• **Exercise requirements**
Whatever lies between the line that holds "The image size is (694, 191)." and the final line of the records below, both included, should be repeated exactly; leave out the pictures and add nothing.
##### Data #####
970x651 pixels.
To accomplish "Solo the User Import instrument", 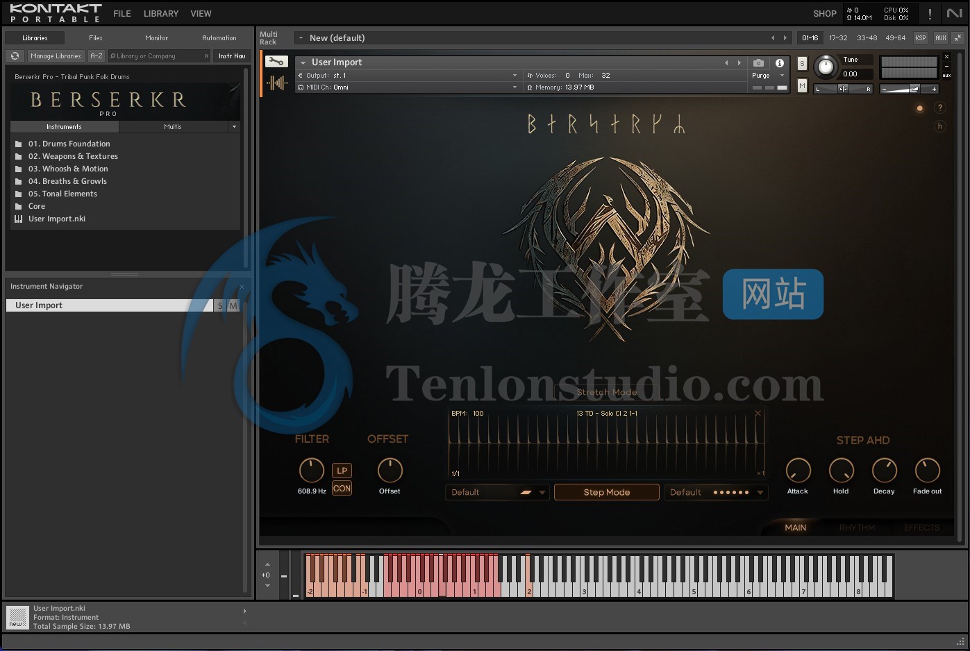I will (x=802, y=63).
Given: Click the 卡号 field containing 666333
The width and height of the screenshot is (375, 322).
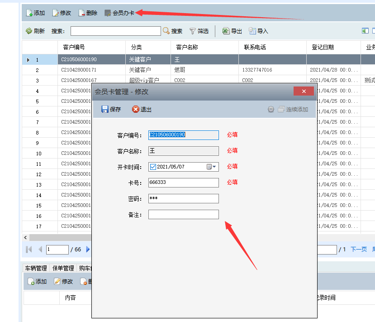Looking at the screenshot, I should point(183,183).
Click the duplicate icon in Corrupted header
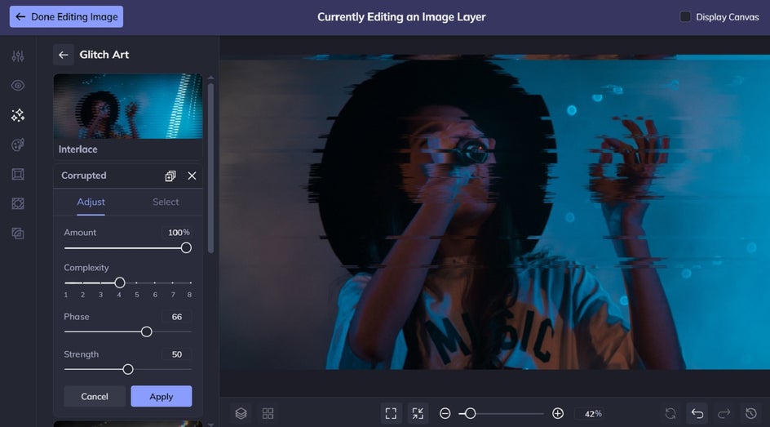 click(170, 176)
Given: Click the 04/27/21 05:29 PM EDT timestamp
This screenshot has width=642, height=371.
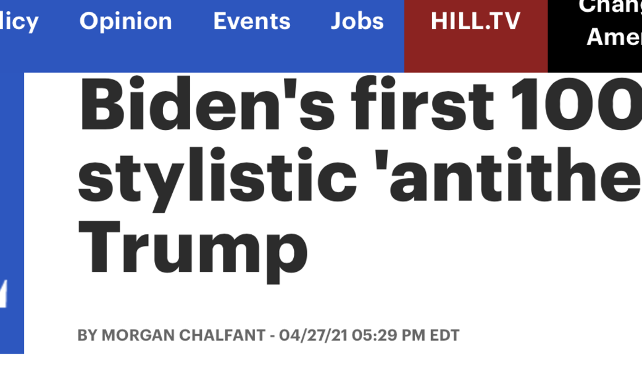Looking at the screenshot, I should coord(369,336).
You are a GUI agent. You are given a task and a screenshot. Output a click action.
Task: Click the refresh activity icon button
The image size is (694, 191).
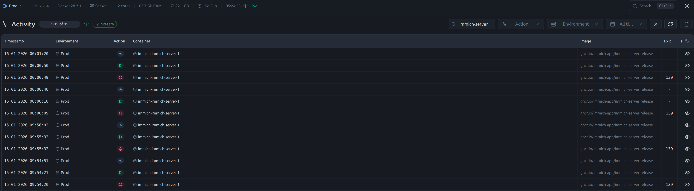click(x=670, y=24)
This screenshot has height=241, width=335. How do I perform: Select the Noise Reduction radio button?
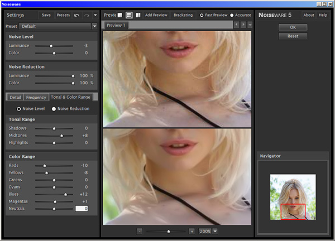tap(54, 109)
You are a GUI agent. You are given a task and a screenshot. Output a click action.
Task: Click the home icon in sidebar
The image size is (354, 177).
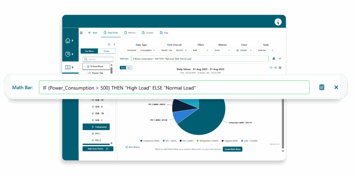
#####
• **Your response**
The image size is (694, 191).
click(x=670, y=24)
This screenshot has height=241, width=335. How do I perform: Select the Noise Reduction radio button?
tap(54, 109)
You are a GUI agent. You are given a task and a screenshot. Output a click action.
Task: Click the home icon in sidebar
The image size is (354, 177).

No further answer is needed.